Dynamic Multimodal Information Bottleneck for Multimodality
Classification
- URL: http://arxiv.org/abs/2311.01066v3
- Date: Sat, 25 Nov 2023 08:20:33 GMT
- Title: Dynamic Multimodal Information Bottleneck for Multimodality
Classification
- Authors: Yingying Fang, Shuang Wu, Sheng Zhang, Chaoyan Huang, Tieyong Zeng,
Xiaodan Xing, Simon Walsh, Guang Yang
- Abstract summary: We propose a dynamic multimodal information bottleneck framework for attaining a robust fused feature representation.
Specifically, our information bottleneck module serves to filter out the task-irrelevant information and noises in the fused feature.
Our method surpasses the state-of-the-art and is significantly more robust, being the only method to remain performance when large-scale noisy channels exist.

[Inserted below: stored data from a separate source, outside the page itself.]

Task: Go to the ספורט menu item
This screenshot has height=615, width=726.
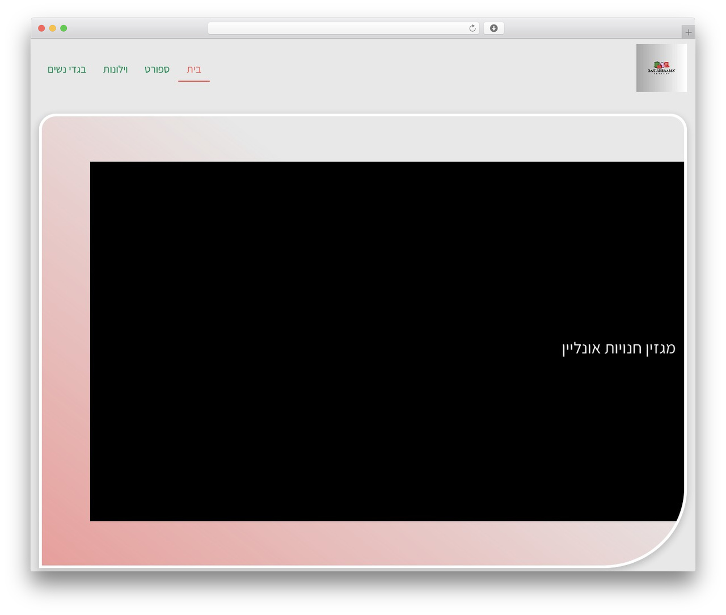Action: (x=157, y=69)

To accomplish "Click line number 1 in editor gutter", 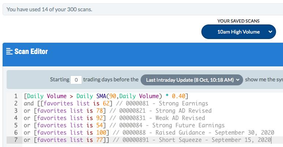I will point(16,96).
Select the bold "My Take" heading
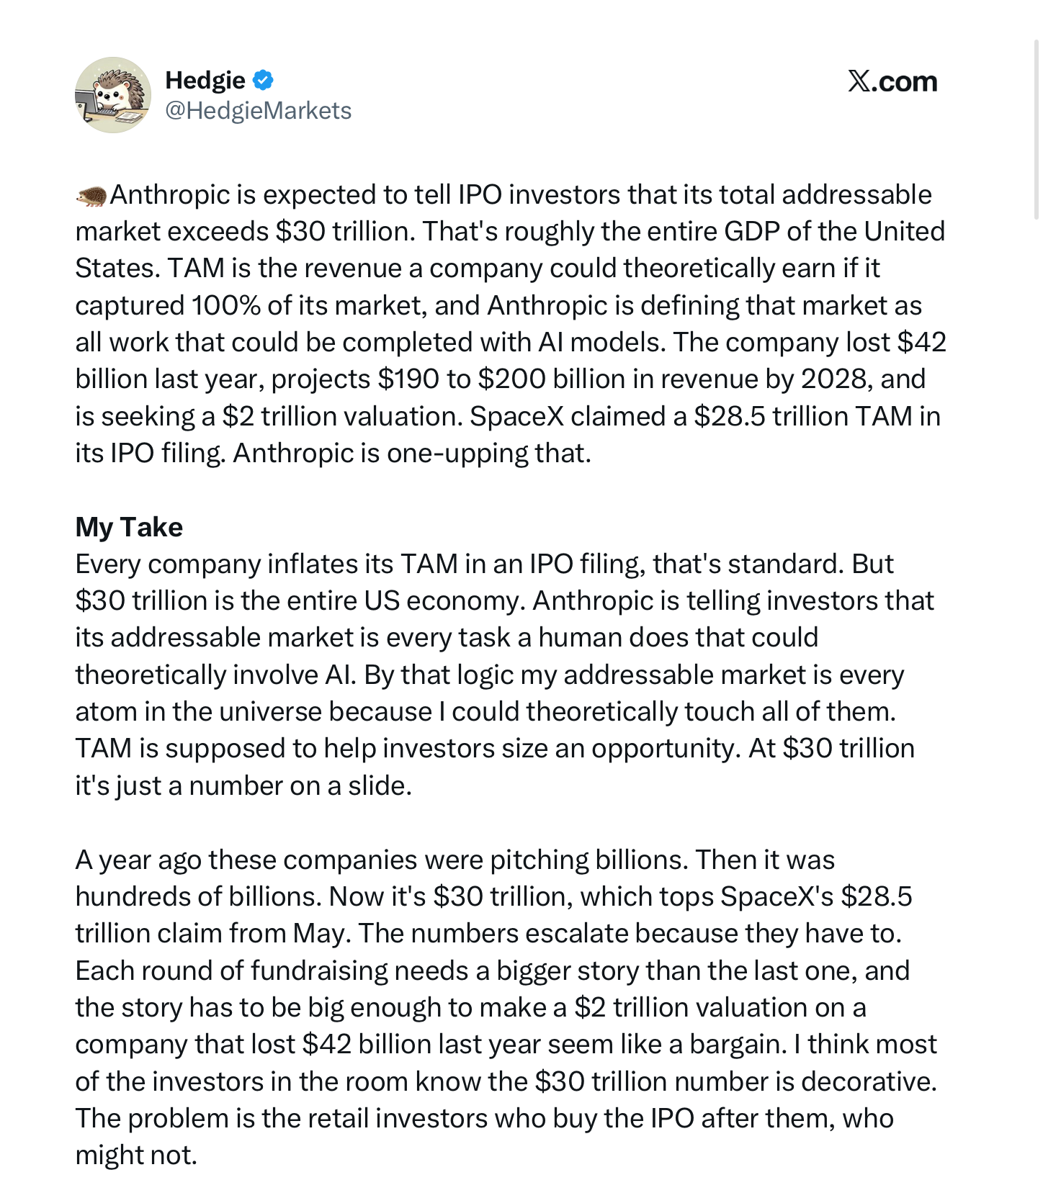This screenshot has width=1043, height=1198. [129, 527]
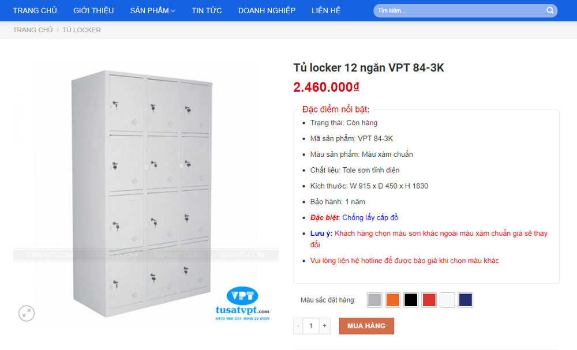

- Score: 26.65073424377933
- License: http://creativecommons.org/licenses/by/4.0/
- Abstract: Effectively leveraging multimodal data such as various images, laboratory
tests and clinical information is gaining traction in a variety of AI-based
medical diagnosis and prognosis tasks. Most existing multi-modal techniques
only focus on enhancing their performance by leveraging the differences or
shared features from various modalities and fusing feature across different
modalities. These approaches are generally not optimal for clinical settings,
which pose the additional challenges of limited training data, as well as being
rife with redundant data or noisy modality channels, leading to subpar
performance. To address this gap, we study the robustness of existing methods
to data redundancy and noise and propose a generalized dynamic multimodal
information bottleneck framework for attaining a robust fused feature
representation. Specifically, our information bottleneck module serves to
filter out the task-irrelevant information and noises in the fused feature, and
we further introduce a sufficiency loss to prevent dropping of task-relevant
information, thus explicitly preserving the sufficiency of prediction
information in the distilled feature. We validate our model on an in-house and
a public COVID19 dataset for mortality prediction as well as two public
biomedical datasets for diagnostic tasks. Extensive experiments show that our
method surpasses the state-of-the-art and is significantly more robust, being
the only method to remain performance when large-scale noisy channels exist.